▼▼▼

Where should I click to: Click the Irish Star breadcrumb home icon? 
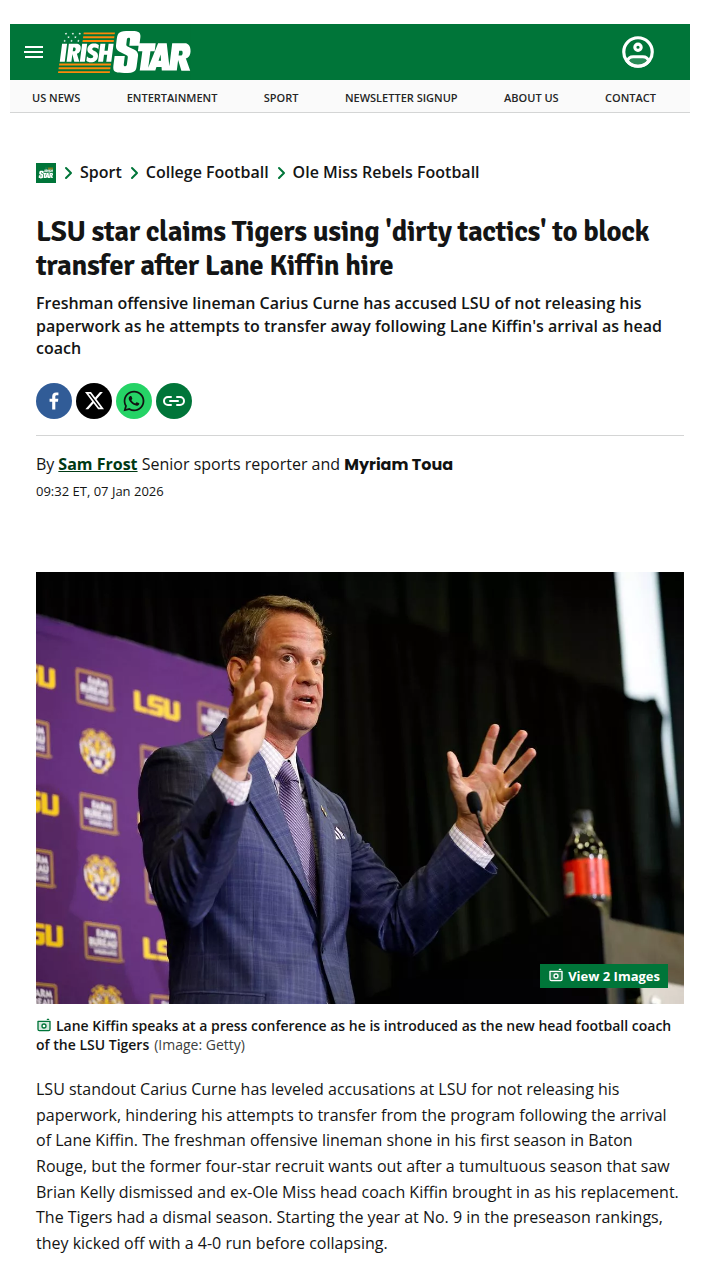pyautogui.click(x=46, y=173)
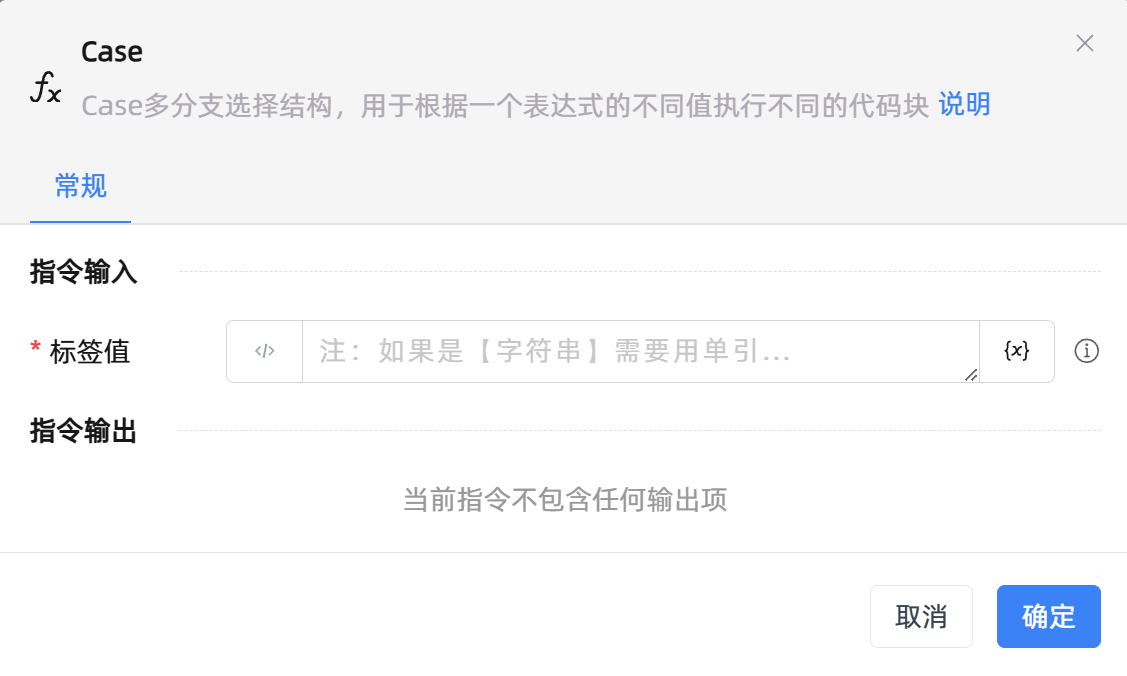Confirm with the 确定 button
This screenshot has height=676, width=1127.
click(x=1048, y=616)
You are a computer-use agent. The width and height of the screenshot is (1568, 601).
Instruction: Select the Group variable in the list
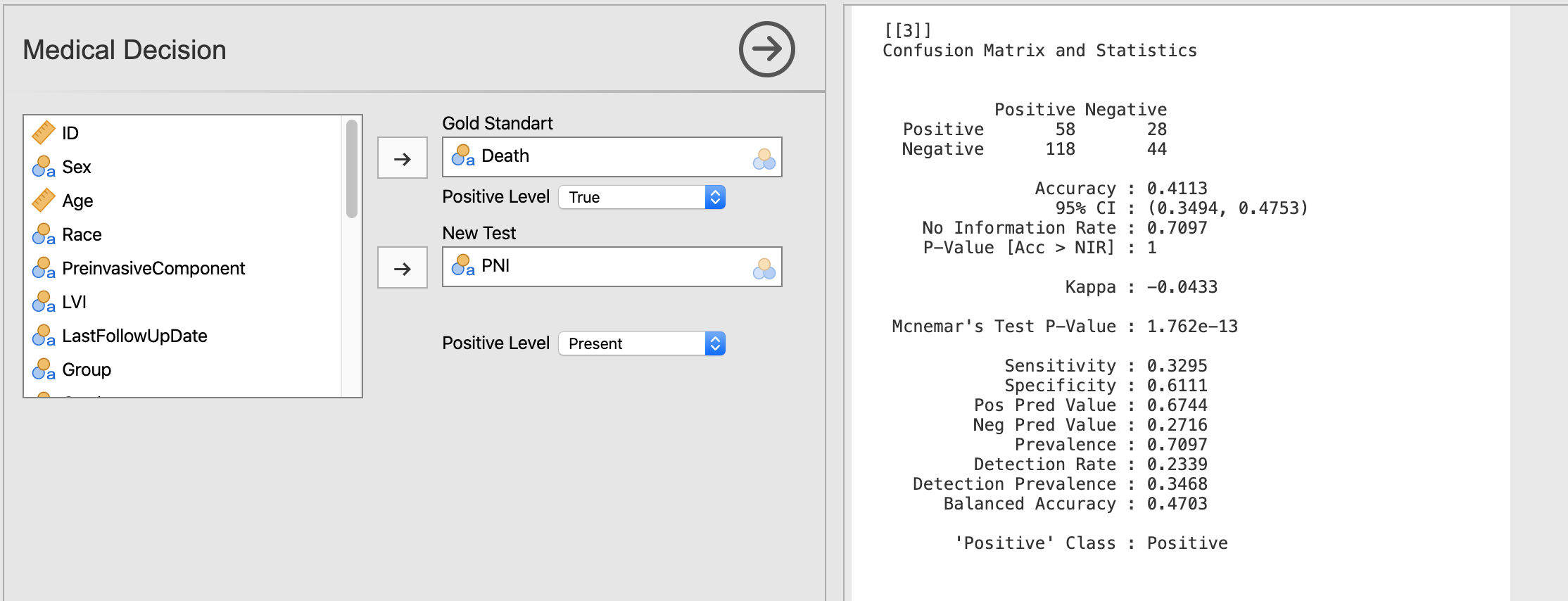click(x=87, y=369)
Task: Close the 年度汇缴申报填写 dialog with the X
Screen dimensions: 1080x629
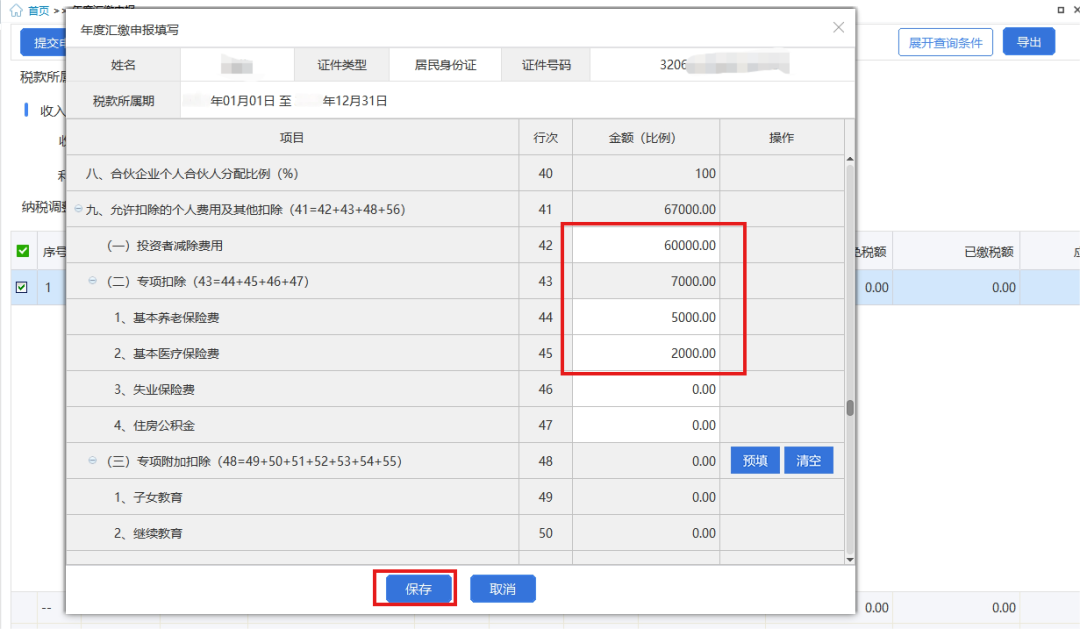Action: pyautogui.click(x=839, y=28)
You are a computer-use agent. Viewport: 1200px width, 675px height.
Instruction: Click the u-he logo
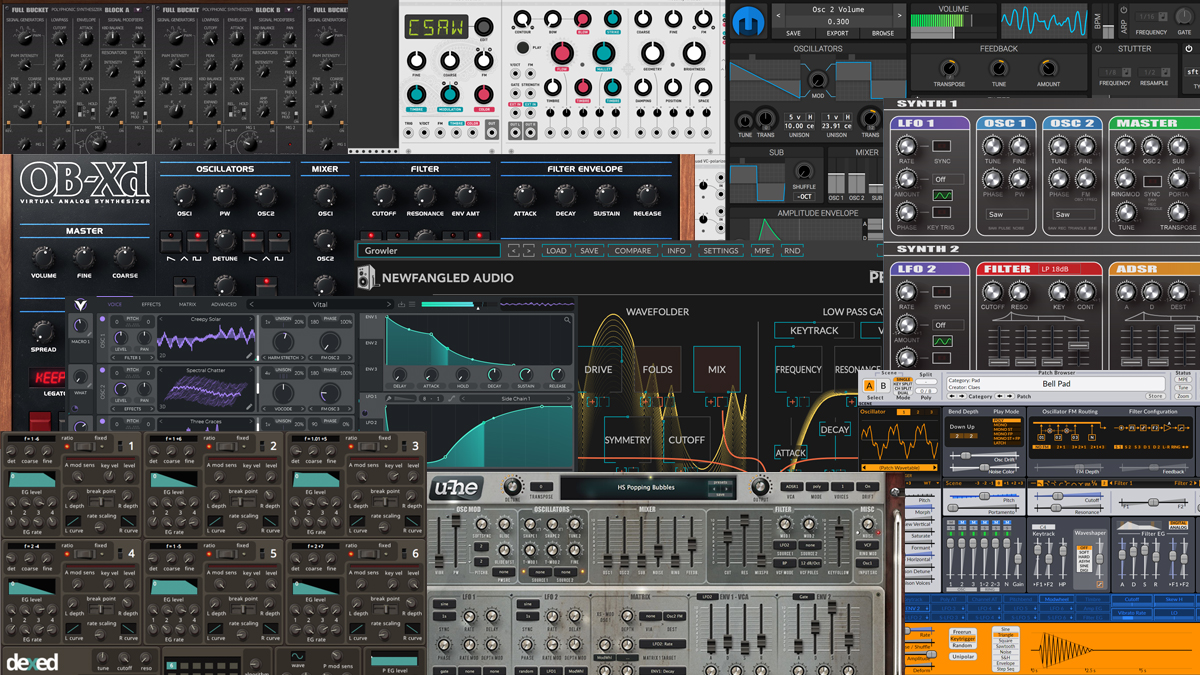pyautogui.click(x=456, y=489)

▲▲▲

### WHAT TO DO
Write out the rows word for word, starting with the first line and going on through the line with "click(x=1048, y=616)". Leave the pictures out.

### SOLUTION FOR THIS EXERCISE
Where should I click to: Click the Irish Star breadcrumb home icon? 
pyautogui.click(x=46, y=173)
Confirm with the 确定 button
This screenshot has height=676, width=1127.
click(x=1048, y=616)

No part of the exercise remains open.